--- Start INPUT FOR THIS TASK ---

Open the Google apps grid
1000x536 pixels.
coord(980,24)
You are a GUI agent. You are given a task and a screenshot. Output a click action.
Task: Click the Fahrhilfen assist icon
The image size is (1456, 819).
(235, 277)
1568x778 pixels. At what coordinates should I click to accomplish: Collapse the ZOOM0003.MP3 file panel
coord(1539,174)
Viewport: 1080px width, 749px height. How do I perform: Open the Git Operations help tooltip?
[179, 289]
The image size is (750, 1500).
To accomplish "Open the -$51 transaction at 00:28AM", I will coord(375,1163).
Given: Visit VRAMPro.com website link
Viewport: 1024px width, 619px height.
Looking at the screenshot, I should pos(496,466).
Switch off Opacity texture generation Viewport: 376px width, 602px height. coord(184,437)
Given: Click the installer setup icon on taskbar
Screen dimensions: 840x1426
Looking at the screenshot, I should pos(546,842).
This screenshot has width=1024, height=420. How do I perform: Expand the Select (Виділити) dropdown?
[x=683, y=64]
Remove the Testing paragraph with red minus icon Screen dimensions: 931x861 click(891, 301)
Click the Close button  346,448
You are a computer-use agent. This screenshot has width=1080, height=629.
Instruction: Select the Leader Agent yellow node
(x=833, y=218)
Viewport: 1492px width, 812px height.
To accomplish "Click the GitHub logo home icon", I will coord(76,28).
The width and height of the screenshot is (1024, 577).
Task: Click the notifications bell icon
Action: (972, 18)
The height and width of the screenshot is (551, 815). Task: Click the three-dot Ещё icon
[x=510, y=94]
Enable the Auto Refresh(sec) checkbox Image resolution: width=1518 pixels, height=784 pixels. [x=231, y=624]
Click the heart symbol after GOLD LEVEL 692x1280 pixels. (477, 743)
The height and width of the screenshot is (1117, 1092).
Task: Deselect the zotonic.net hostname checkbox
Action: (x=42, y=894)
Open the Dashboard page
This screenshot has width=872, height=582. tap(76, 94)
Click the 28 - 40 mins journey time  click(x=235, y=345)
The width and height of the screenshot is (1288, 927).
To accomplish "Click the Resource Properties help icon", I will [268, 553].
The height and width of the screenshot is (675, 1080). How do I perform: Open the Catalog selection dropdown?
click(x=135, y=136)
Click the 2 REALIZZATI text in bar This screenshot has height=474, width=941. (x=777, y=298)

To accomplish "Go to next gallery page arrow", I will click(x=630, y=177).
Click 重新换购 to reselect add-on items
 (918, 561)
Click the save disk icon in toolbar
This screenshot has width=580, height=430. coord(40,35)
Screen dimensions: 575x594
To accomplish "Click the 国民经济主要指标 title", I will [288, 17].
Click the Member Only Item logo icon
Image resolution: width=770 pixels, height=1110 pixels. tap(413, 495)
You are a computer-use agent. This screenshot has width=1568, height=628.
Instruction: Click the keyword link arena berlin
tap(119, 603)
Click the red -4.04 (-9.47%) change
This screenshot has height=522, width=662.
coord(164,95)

--- End INPUT FOR THIS TASK ---

EXERCISE BRIEF – Output every line of the material above as a Markdown table with two columns, Row and Line, skipping blank lines.

EXERCISE RESPONSE –
| Row | Line |
|---|---|
| 1 | Open the Google apps grid |
| 2 | 1000x536 pixels. |
| 3 | coord(980,24) |
| 4 | You are a GUI agent. You are given a task and a screenshot. Output a click action. |
| 5 | Task: Click the Fahrhilfen assist icon |
| 6 | The image size is (1456, 819). |
| 7 | (235, 277) |
| 8 | 1568x778 pixels. At what coordinates should I click to accomplish: Collapse the ZOOM0003.MP3 file panel |
| 9 | coord(1539,174) |
| 10 | Viewport: 1080px width, 749px height. How do I perform: Open the Git Operations help tooltip? |
| 11 | [179, 289] |
| 12 | The image size is (750, 1500). |
| 13 | To accomplish "Open the -$51 transaction at 00:28AM", I will coord(375,1163). |
| 14 | Given: Visit VRAMPro.com website link |
| 15 | Viewport: 1024px width, 619px height. |
| 16 | Looking at the screenshot, I should pos(496,466). |
| 17 | Switch off Opacity texture generation Viewport: 376px width, 602px height. coord(184,437) |
| 18 | Given: Click the installer setup icon on taskbar |
| 19 | Screen dimensions: 840x1426 |
| 20 | Looking at the screenshot, I should pos(546,842). |
| 21 | This screenshot has width=1024, height=420. How do I perform: Expand the Select (Виділити) dropdown? |
| 22 | [x=683, y=64] |
| 23 | Remove the Testing paragraph with red minus icon Screen dimensions: 931x861 click(891, 301) |
| 24 | Click the Close button  346,448 |
| 25 | You are a computer-use agent. This screenshot has width=1080, height=629. |
| 26 | Instruction: Select the Leader Agent yellow node |
| 27 | (x=833, y=218) |
| 28 | Viewport: 1492px width, 812px height. |
| 29 | To accomplish "Click the GitHub logo home icon", I will coord(76,28). |
| 30 | The width and height of the screenshot is (1024, 577). |
| 31 | Task: Click the notifications bell icon |
| 32 | Action: (972, 18) |
| 33 | The height and width of the screenshot is (551, 815). Task: Click the three-dot Ещё icon |
| 34 | [x=510, y=94] |
| 35 | Enable the Auto Refresh(sec) checkbox Image resolution: width=1518 pixels, height=784 pixels. [x=231, y=624] |
| 36 | Click the heart symbol after GOLD LEVEL 692x1280 pixels. (477, 743) |
| 37 | The height and width of the screenshot is (1117, 1092). |
| 38 | Task: Deselect the zotonic.net hostname checkbox |
| 39 | Action: (x=42, y=894) |
| 40 | Open the Dashboard page |
| 41 | This screenshot has width=872, height=582. tap(76, 94) |
| 42 | Click the 28 - 40 mins journey time  click(x=235, y=345) |
| 43 | The width and height of the screenshot is (1288, 927). |
| 44 | To accomplish "Click the Resource Properties help icon", I will [268, 553]. |
| 45 | The height and width of the screenshot is (675, 1080). How do I perform: Open the Catalog selection dropdown? |
| 46 | click(x=135, y=136) |
| 47 | Click the 2 REALIZZATI text in bar This screenshot has height=474, width=941. (x=777, y=298) |
| 48 | To accomplish "Go to next gallery page arrow", I will click(x=630, y=177). |
| 49 | Click 重新换购 to reselect add-on items |
| 50 |  (918, 561) |
| 51 | Click the save disk icon in toolbar |
| 52 | This screenshot has width=580, height=430. coord(40,35) |
| 53 | Screen dimensions: 575x594 |
| 54 | To accomplish "Click the 国民经济主要指标 title", I will [288, 17]. |
| 55 | Click the Member Only Item logo icon |
| 56 | Image resolution: width=770 pixels, height=1110 pixels. tap(413, 495) |
| 57 | You are a computer-use agent. This screenshot has width=1568, height=628. |
| 58 | Instruction: Click the keyword link arena berlin |
| 59 | tap(119, 603) |
| 60 | Click the red -4.04 (-9.47%) change |
| 61 | This screenshot has height=522, width=662. |
| 62 | coord(164,95) |